Our goal is that Texans can get the care they need when they need it. Barriers to care – such as a lack of providers in a community or a lack of affordability – prevent Texans from accessing needed care, contributing to unhealthy outcomes and high rates of medical debt. Our data shows that the price of health care – even among those with insurance – is causing people to skip the care they need. With healthy markets, Texans are able to get the care they need, when they need it, at a price they can afford.
This policy blueprint, or treatment plan, provides a diagnosis of what’s driving higher health care prices and concrete steps that Texas policymakers can take today to address high prices in health care across Texas.

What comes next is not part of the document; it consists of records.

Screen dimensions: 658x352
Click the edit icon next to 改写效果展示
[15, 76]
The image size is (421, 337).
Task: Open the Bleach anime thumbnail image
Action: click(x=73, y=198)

- More than half of Texans are skipping or postponing care due to costs.
- Nearly one-third of Texas adults have unpaid medical bills.
- Health care prices are increasing for Texas families and employers.
- These prices are the result of unhealthy markets created by anti-competitive practices.
- There is strong demand for the Legislature to lower the cost of health care.
- There are specific steps the Texas legislature can take to address these trends.
of Texas’ population lives in “highly” or “very highly concentrated” hospital market concentration, as compared with other states like California (3%), Illinois (10%), and Georgia (11%), according to our analysis.
Percentage of Texas Population Living In Metro Areas Rated As Highly or Very Highly Concentrated
Even Texans with coverage aren’t getting the care they need due to high prices – 56% of insured Texans reported skipping or postponing care due to costs in a recent Episcopal Health Foundation survey.
88% of Texas adults indicated that lowering the amount that individuals pay for health care should be a top priority of the Texas legislature, as discussed in our blog.
Average annual premiums to cover a family on employer plans in Texas are more than $20,000 – that’s one-third of the average Texas household’s annual income.
According to a 2018 survey by the Financial Industry Regulatory Authority, 29% of Texans – 6.2 million adults – have unpaid medical bills.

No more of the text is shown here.